Tips for Buying a Laptop

Processors & RAM

Processors are one of the computer's primary components. They act as the brain of the system, performing many of its everyday tasks. It used to be that the only thing that mattered was having more gigahertz (the speed with which the processor can deal with information), but things are now a bit different.

Intel Processors
Intel has multiple processor lines available, but there are only three you should really be concerned with this holiday season: Core i3, i5 and i7. Core i3 processors are typically less expensive and can perform basic computing tasks (streaming video, word processing) well. Core i5 processors, while more expensive, offer a significant boost in performance. If you're planning to play any kind of games on your laptop, a Core I5 is the minimum we would recommend.

Core I7 processors are more expensive than their I5 counterparts, but they offer little in performance boosts for most users. However, some may get some value from a Core i7 if they’re heavy into multimedia editing and plan on processing a lot of video. Additionally, if you’re buying for an engineering type who may be using AutoCAD, an i7 may be worth looking at.

Intel’s top processor works well for these programs due to the i7’s big feature – Hyper threading. This basically makes your processor handle more ‘streams’ of data, letting it perform the previously mentioned tasks at a much higher rate. While i5 processors can also come with Hyper threading, they only manage to make 2 cores act like 4 – if you get a 4-core i5, Hyper threading won’t boost it any further. i7 processors, on the other hand, can boost a 6 core i7 to 12 cores.

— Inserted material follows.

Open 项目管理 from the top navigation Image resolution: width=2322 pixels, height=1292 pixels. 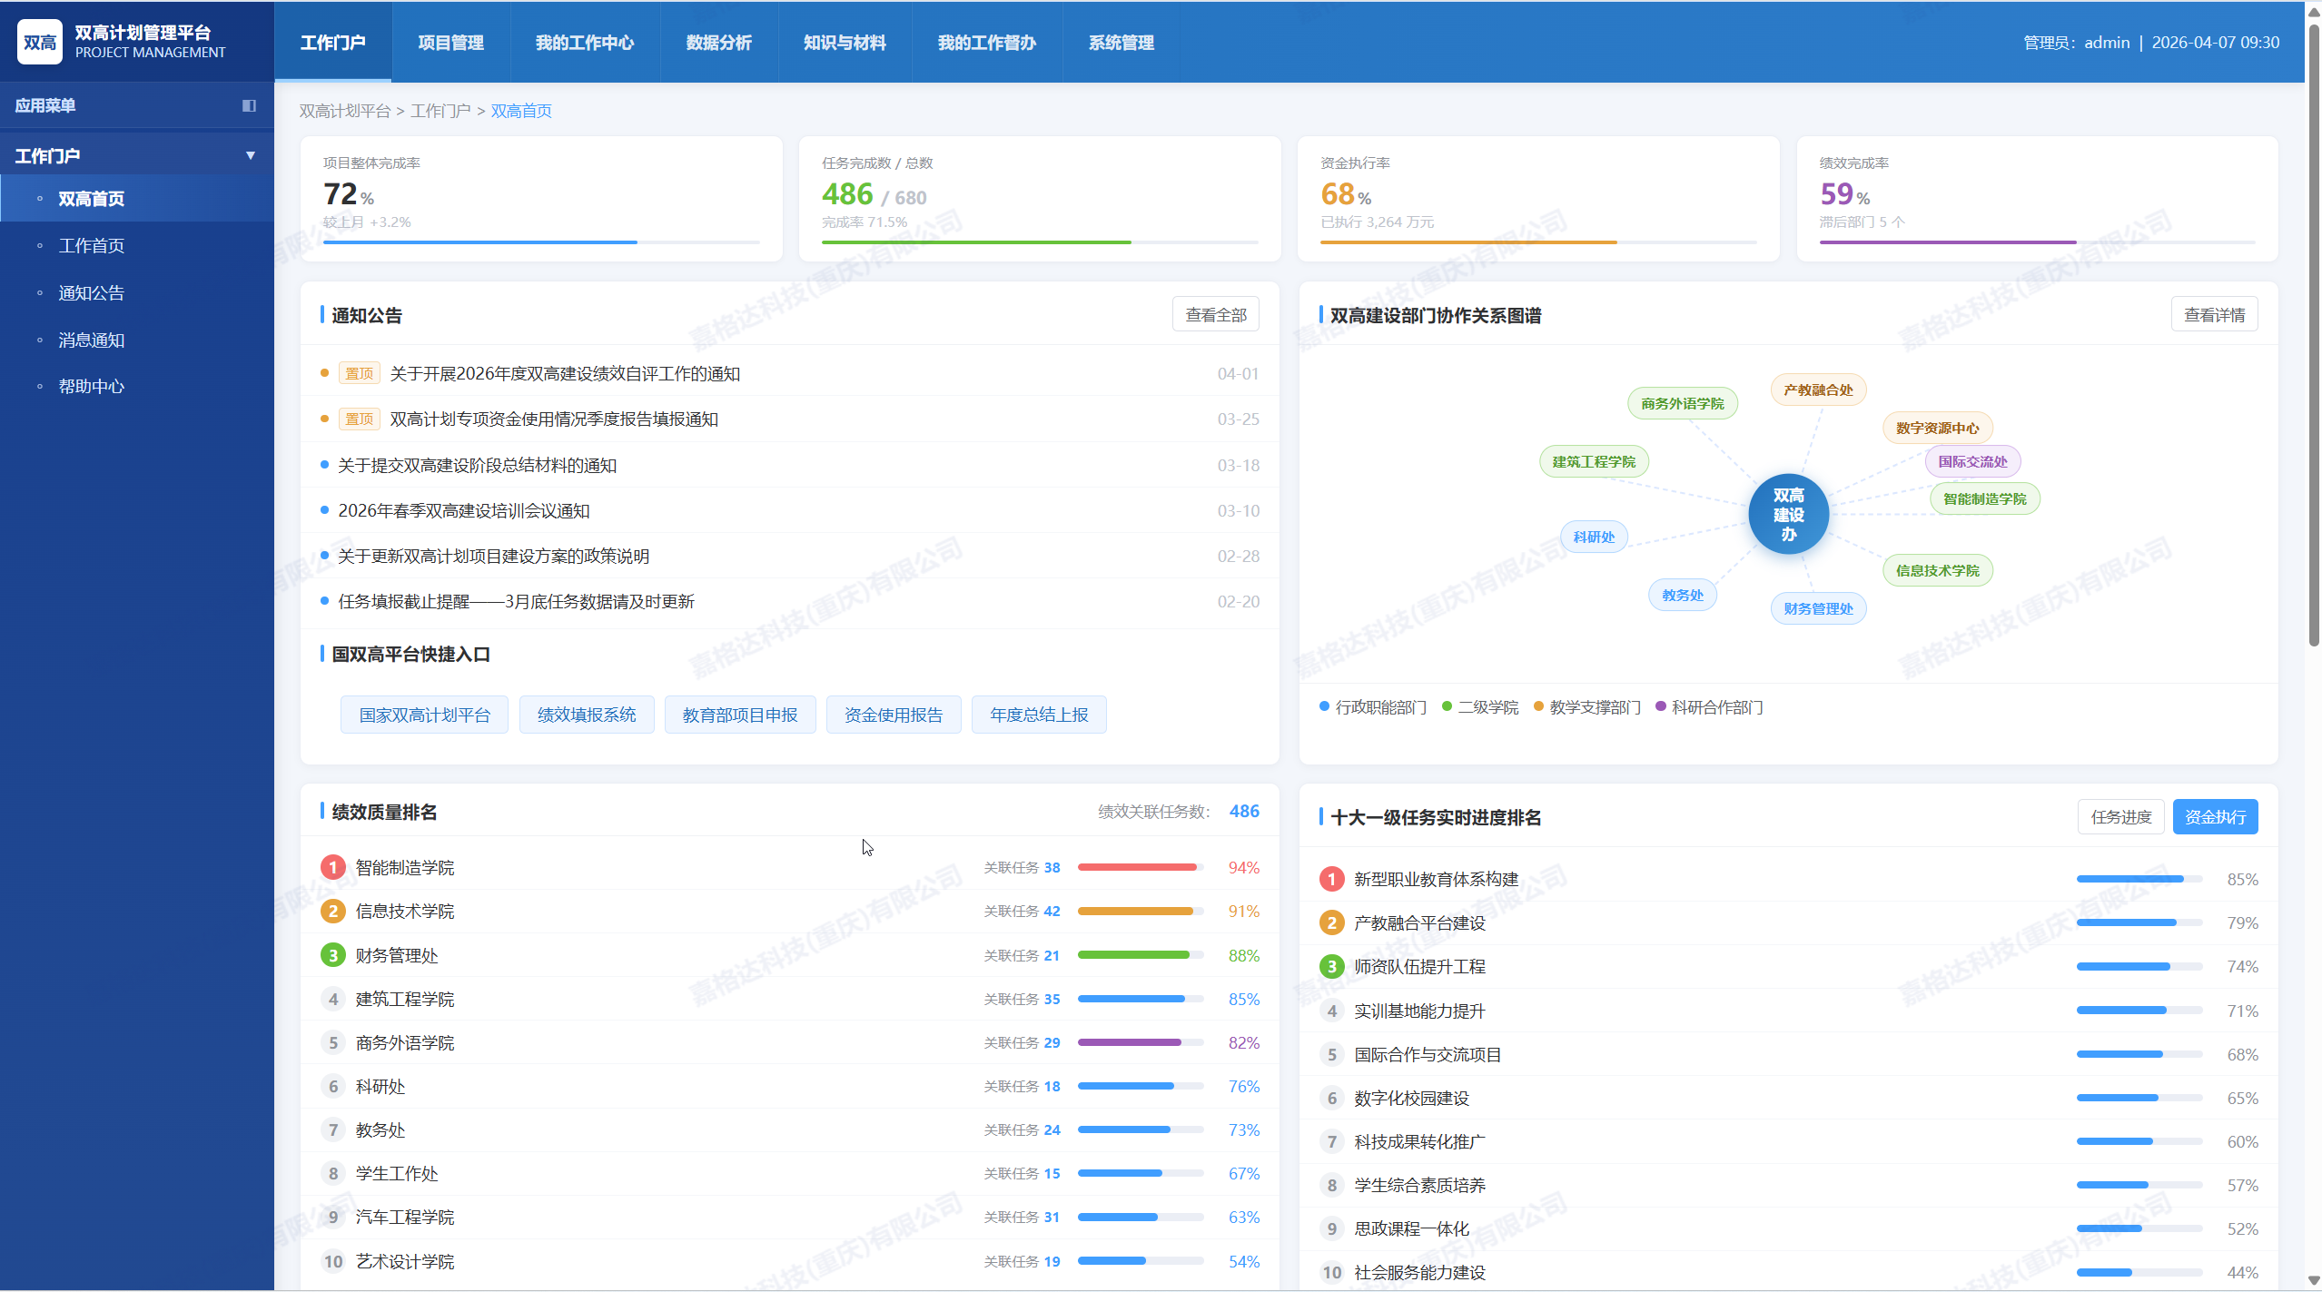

While the numbers are definitely bigger, remember that many general computing tasks will use no more than a single core. Even gamers tend to stick with i7 processors, as games generally don’t take advantage of all of the i7’s cores.

AMD Processors
AMD processors are often lower cost/lower performance processors. If you're looking for a relatively inexpensive laptop and won’t be performing more than basic tasks on your device, an AMD processor will likely help you save some cash over a similar laptop with an Intel processor. However, if you plan on doing some more intense computing, Intel will likely be your best choice.

RAM allows you to run a greater number of programs simultaneously. Considering the RAM specs currently available on most laptops, you really shouldn't look much into any system with less than 4 GB. While plenty of RAM will ensure your computer can easily handle multiple tasks, a smaller amount of RAM can prevent programs from starting and cause slower performance. Any other specs you see on RAM are relatively meaningless – this is one of the few areas where the raw number is pretty much all that matters.

4GB is the baseline we’d recommend for RAM, but having more can be helpful if you run a lot of programs, play games or do heavy video editing. In those cases (or if you have a little bit of extra cash to spend), going with 8GB of RAM will be a relatively cheap upgrade compared to many system upgrades.